Im heutigen Zeitalter der Ökonomie ist es das technische Limit der Formel 1 Wagen und die unerbittlichen Optimierung von Technik, Fahrer und Mannschaft, in dem Konzernlenker, Geschäfts- und Ölmilliardäre ihre eigene Leistung symbolische wiedererkennen wollen. An dieser Eitelkeit verdienen Veranstalter, Fahrer und Manager ein Vermögen und irgendwie wird die Illusion aufrecht erhalten, dass dabei alle ein gutes Geschäft machen.

Das war bei der Barockoper nicht anders. Die Londoner Opernbetriebe, die Unsummen in Stargagen und Ausstattung steckten, standen eigentlich immer kurz vor dem Ruin und waren permanent vom Langmut und Leichtsinn ihrer adeligen Mäzene abhängig. Deren Eitelkeit und Illusion musste ständig neue Nahrung gegeben werden und in dieser Konstellation spielen die Kastraten eine zentrale Rolle.

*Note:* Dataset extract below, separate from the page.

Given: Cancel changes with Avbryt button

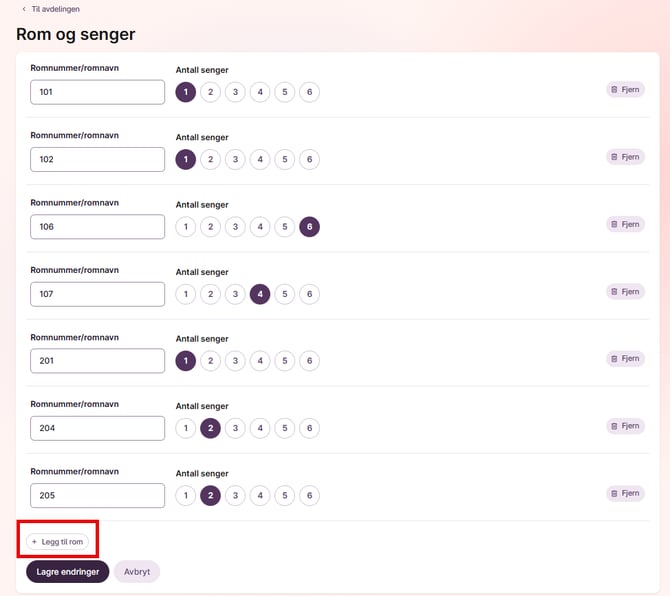Looking at the screenshot, I should (x=136, y=571).
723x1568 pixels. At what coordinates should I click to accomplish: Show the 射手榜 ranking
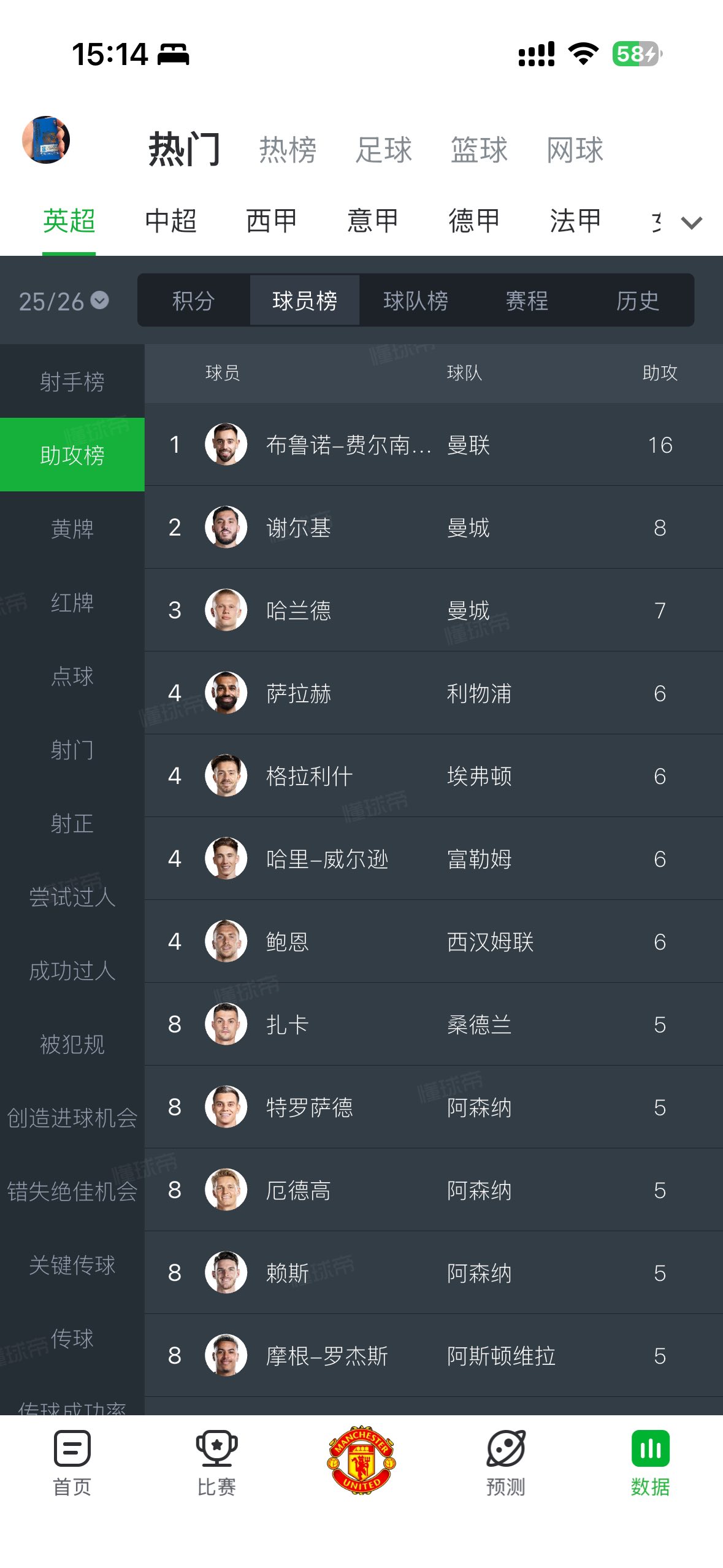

Zu Beginn des 18. Jahrhunderts begann die Legitimation der Aristokratie bereits allmählich fragil zu werden. Gerade im wirtschaftlich prosperierenden London der Händel Zeit gab es immer mehr wohlhabende Bürgerliche, die das Selbstbewusstsein des alteingesessenen Adels empfindlich störten. Die Verunsicherung führte wie so oft jedoch gerade dazu, dass in einem reaktionären Impuls die elitistischen Reflexe eher zu- als abnahmen.

Die aristokratische Kultur hat ein geradezu besessenes Verhältnis zu Formen und Ritualen. Zeremonie und Genealogie wurden mit heiligem Ernst betrieben, als symbolische Befestigung der eigenen Legitimität. Die aristokratische Schizophrenie bestand immer darin, das Geburtsprevileg zwar hedonistisch zu genießen, doch gleichzeitig nicht als Glück sondern als Bürde und Überforderung zu empfinden. Für die aristokratische Elite waren Kastraten-Stars soetwas wie ein idealisiertes Rollenmodell: nämlich die durch ein unverdientes bzw. unverschuldetes Schicksal erlangte Sonderstellung durch Exzellenz nicht nur zu legitimieren sondern sogar zu illuminieren.

Das Kastratentum verdankt seinen Ursprung ähnlichen Ursachen wie das frauenlose elisabethanische Theater Shakespeares. In den nur Männern zugänglichen intellektuellen und künstlerischen Zirkeln versuchte man die femininen Register und Rollen in irgendeiner Weise zu besetzen. Tatsächlich war der Gebrauch von Kastraten in den musiktheatralen Formen zunächst vor allem für weibliche Rollen vorgesehen.

Das androgyne Gesamtklima, das das Theater Shakespeares prägt und auch in der späten Barockoper immer noch spürbar ist, hat fundamentale Auswirkungen auf die Dramaturgie der Geschlechterdynamik. Zwar sind dort jetzt auch Frauen mit von der Partie, sehr häufig allerdings auch in sog. Hosenrollen. Die natürliche Dynamik sexueller Differenzierungen wird dabei bewusst verwischt und durch eine artifizielle zweite Schicht überlagert.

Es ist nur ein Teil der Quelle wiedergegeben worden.